As cool as this is, I bet this result is not typical, even for you. Few small business owners understand the commitment needed to generate the content they need. Fewer are open-minded enough to take direction from someone who sees a bigger picture. Fewer still are willing to open the purse strings (or have the resources available) to hire the expertise required.
Congratulations on pulling off the positive perfect storm. And let me know where to find clients like this one!
Ryan Meray | ctechsinc.com says
I’ve thought for a while that the best SEO was good content, and it’s really satisfying to see your focus on blog posts, white papers, youtube videos, and other content creation really pay off. That’s not to say the core SEO stuff you did wasn’t important, but it seems like you acknowledge that those measures, taken alone, wouldn’t have had near the impact that they did when tied into regular content creation. That’s a great take-away, and I hope others realize that all the SEO in the world isn’t going to do you much good if it gets people to your site and there’s no content to digest or anything giving them a reason to stay there and hear the message.
Rebecca Gill says
Thanks for the comments gentlemen!
Last week I read Ann Handley’s new book, Content Rules. This book was like a walk through of this SEO case study. Whenever I talk to a new prospect and they ask me about prior engagements, I’ll talk about this client but through a huge qualifier out there that content was key. If you can’t generate some solid content, you won’t see exponential results.
Todd you are completely right on your client comment. The client was awesome and if I could have about 100 more of them, I’d be thrilled.
Alex says
Interesting post, but could you expand on the link building you did? I would guess that had a major impact on the success.

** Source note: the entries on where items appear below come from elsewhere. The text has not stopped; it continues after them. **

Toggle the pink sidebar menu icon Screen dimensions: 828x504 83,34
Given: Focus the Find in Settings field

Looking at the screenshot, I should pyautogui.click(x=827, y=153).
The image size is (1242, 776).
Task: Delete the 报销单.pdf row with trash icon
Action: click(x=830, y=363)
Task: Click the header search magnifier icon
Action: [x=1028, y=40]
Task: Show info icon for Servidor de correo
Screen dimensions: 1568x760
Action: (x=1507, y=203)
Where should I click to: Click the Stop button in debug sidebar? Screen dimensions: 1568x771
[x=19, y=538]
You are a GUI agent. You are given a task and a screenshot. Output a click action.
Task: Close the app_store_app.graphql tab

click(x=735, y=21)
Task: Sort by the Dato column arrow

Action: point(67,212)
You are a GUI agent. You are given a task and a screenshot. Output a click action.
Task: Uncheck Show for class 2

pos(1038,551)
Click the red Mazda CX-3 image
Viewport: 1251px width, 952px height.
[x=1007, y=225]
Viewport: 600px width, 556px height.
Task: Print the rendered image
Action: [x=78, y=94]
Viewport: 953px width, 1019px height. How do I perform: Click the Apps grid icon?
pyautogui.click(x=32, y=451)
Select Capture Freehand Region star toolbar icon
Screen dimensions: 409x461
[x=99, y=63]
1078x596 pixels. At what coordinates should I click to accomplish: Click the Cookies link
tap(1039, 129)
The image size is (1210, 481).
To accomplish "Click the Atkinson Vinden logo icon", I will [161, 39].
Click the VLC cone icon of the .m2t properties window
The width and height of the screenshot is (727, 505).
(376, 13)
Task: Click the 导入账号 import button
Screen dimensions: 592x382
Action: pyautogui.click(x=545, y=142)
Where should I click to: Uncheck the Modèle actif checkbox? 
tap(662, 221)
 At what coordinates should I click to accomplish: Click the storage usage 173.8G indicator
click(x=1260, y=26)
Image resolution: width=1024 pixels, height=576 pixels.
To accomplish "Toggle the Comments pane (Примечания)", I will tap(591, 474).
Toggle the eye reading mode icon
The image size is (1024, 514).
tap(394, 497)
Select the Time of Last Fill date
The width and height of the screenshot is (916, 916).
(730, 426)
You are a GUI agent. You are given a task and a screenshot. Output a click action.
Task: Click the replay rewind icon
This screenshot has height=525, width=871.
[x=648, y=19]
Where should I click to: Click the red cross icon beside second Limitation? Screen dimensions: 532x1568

Quality content is great for generating some natural links and general buzz about the company, but from my experience rankings come down to links – either natural or artificial.
Rebecca Gill says
Alex,
The link building was done with guest blog posts, press releases, report distribution, Q&A websites, and social networks. I never used more than three inbound links per press release or guest blog post. And I never posted a link that wasn’t of value to the user.
I also added sharing buttons to the top of each blog post so visitors could quickly send our blog posts to Facebook, Twitter, and LinkedIn. This greatly helped with both link building and inbound traffic.
You are right, link building was critical and it was a metric we tracked each month to view progress.
Rebecca
Kenneth Yu says
Dang… I have really good case studies in terms of the clients I handle, yet I didn’t have the discipline to document the results I got for them. Oh well… Time to get some new ones I suppose. Together with the documenting….
Downtown Ecommerce says
Rebecca, thanks for posting this SEO Case Study, it’s brief, but long enough to provide decent insight into your research, actions and results – which look very good.
I really like the approach you’ve taken to the format for this case study and will definitely be trying to replicate this elegant simplicity when we get around to creating ours.